An occupied illegally parked vehicle causes the same safety hazard and congestion as an unoccupied vehicle. It is illegal to park within 15 feet of either side of a fire hydrant. The painted curbs at hydrant locations do not indicate where you can park.
What happens if you park too close to a fire hydrant?
Parking near Fire Hydrants. According to the NYC Department of Transportation, it is illegal to park within 15 feet of a fire hydrant. And if you end up parking too close to one, it could end up costing you $115!
Can you park by a white fire hydrant?
If the curb is red, you cannot park or stop within 15 feet of the hydrant. White means it is a passenger loading zone, and the driver must stay inside the vehicle when unloading passengers.
Do fire hydrants have to be red?
Not all fire hydrants are red — here’s what each different color means.

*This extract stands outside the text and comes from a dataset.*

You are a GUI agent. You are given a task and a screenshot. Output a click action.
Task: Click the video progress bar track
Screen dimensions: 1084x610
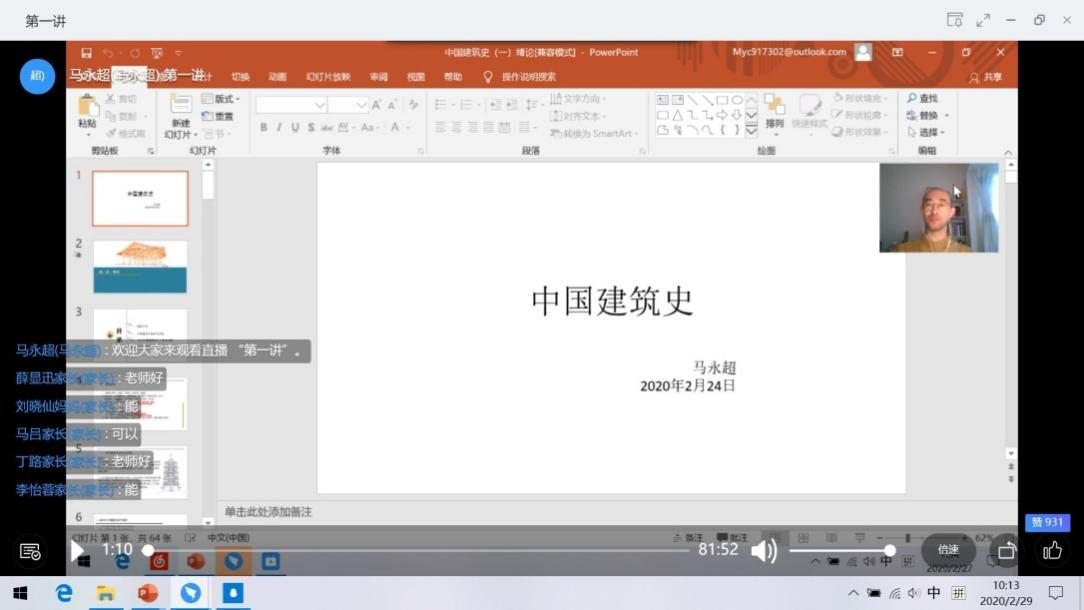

Red, yellow, violet— fire hydrants come in many different colors. Each color represents a different GPM or Gallons Per Minute.
How much is the fine for parking near a fire hydrant?
Drivers should never stop, stand, or park within 15 feet of an NYC fire hydrant. If you receive a fire hydrant parking ticket, the fine will cost you a steep $115.
How far is 15 feet from a fire hydrant?
In response to a frequently asked question, the fact that a parking ticket warrior fails to accurately state the distance from your car to the fire hydrant is not enough to win a dismissal. You must prove that your vehicle was parked MORE than 15 feet from the fire hydrant.
Photo in the article by “Wikimedia Commons”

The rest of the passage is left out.